Arkansas Highway Police
The Arkansas Highway Police is the oldest statewide law enforcement agency in Arkansas and serves as the law enforcement branch of the Arkansas Department of Transportation. The duties of the agency have changed over time, but the emphasis remains on protection of the state’s highway and transportation system. The Highway Police is overseen by an agency director with the rank of chief. The chief serves at the pleasure of the director of the Arkansas Department of Transportation. The Highway Police’s main headquarters are located in Little Rock (Pulaski County) next to the central office of the Department of Transportation. The Highway Police is divided into five districts, each of which is commanded by an officer with the rank of captain.
Vehicle-related fatalities increased in the 1920s with the widespread adoption of the automobile. The Seventh Biennial Report of the Arkansas Highway Commission included recommendations that Highway Department rules and regulations be enacted into law and the commission be given appropriation and authority for enforcement. The 1927 Arkansas General Assembly approved the recommendations. The creation of the Highway Police involved resistance from local law enforcement concerned about the loss of authority from the creation of a state law enforcement entity. To enforce these rules and regulations, the State Road Patrol, precursor to the Arkansas Highway Police, was created in Act 299 of the 1929 legislative session. The State Road Patrol was initially limited to enforcement of the state’s motor laws and laws related to protecting and maintaining the state highway system. This typically involved the collection of fuel and license taxes and enforcement of commercial truck weight limits.
The Road Patrol and its enforcement of highway regulations were transferred to the Arkansas Revenue Department in 1933. The Highway Commission maintained the authority to create traffic and highway regulations. Under the Revenue Department, the Road Patrol increased enforcement of traffic violations to help stem the tide of traffic fatalities.
The Arkansas State Police was created in 1935 as the second state law enforcement agency in Arkansas. The State Police initially shared enforcement of traffic laws and motor vehicle regulations with the Road Patrol but additionally focused on the enforcement of criminal laws and arson investigation. The Road Patrol was deactivated on March 1, 1937, with enforcement duties divided among the State Police and Highway Department. The Road Patrol’s duties carried on with the weight inspectors of the Traffic and Safety Division of the Highway Department. Enforcement of laws was carried out by roving patrol units and permanent weigh stations located at strategic points across the state.

• GIVEN INFORMATION:
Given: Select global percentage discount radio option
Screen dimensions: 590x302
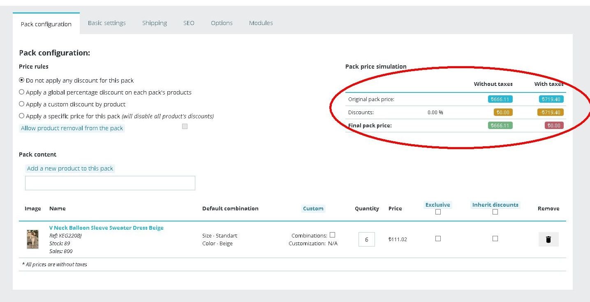Looking at the screenshot, I should 22,92.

• TASK LIST:
a) Decide whether each statement below agrees with the Arkansas Highway Police text, answering yes or no and quoting the words of the text that settle it: (i) The State Road Patrol was created by Act 299 of the 1929 legislative session. (ii) The Road Patrol was transferred to the Arkansas Revenue Department in 1935. (iii) Each of the Highway Police's five districts is commanded by an officer with the rank of chief.
b) Pick up the Arkansas Highway Police text from where it stops and carry it forward.
The lines play no part in what comes next.

• THE ANSWERS:
a)
(i) Yes: "the State Road Patrol, precursor to the Arkansas Highway Police, was created in Act 299 of the 1929 legislative session."
(ii) No: "The Road Patrol and its enforcement of highway regulations were transferred to the Arkansas Revenue Department in 1933."
(iii) No: "each of which is commanded by an officer with the rank of captain."

b)
Act 283 of 1943 shifted enforcement of vehicle regulations from the Highway Department back to the Revenue Department. A limited number of Highway Department weight inspectors continued enforcement with State Police patrol units. Act 122 of 1953 consolidated these dispersed enforcement efforts with the creation of the Weights and Standards Division of the State Police. The Weights and Standards Division operated under the State Police from 1953 until July 1, 1963, when it was transferred to the Highway Department. The first chief of Weights and Standards Division was A. Gray Albright. He also became the first superintendent of the State Police in 1935. Gasoline taxes for commercial vehicles were the primary source of revenue collected by officers. Roy Johnson became chief of the Weights and Standards Division in 1957 and served in that role until 1985.
On July 1, 1963, the Weights and Standards Division was transferred to the Highway Department. Officers maintained responsibility for enforcement of commercial vehicle size and weight, as well as the collection of taxes for their operation in Arkansas. Standardized training for new recruits began in 1965 at the Arkansas Law Enforcement Academy in Camden (Ouachita County).
A fifth operating district for the Weights and Standards Division was created in 1972 in West Memphis (Crittenden County). By 1975, Weights and Standards was renamed the Weights Division of the Arkansas Highway Department. The Weights Division became the Arkansas Highway Police (AHP) in 1979 following the passage of Act 192 of 1977.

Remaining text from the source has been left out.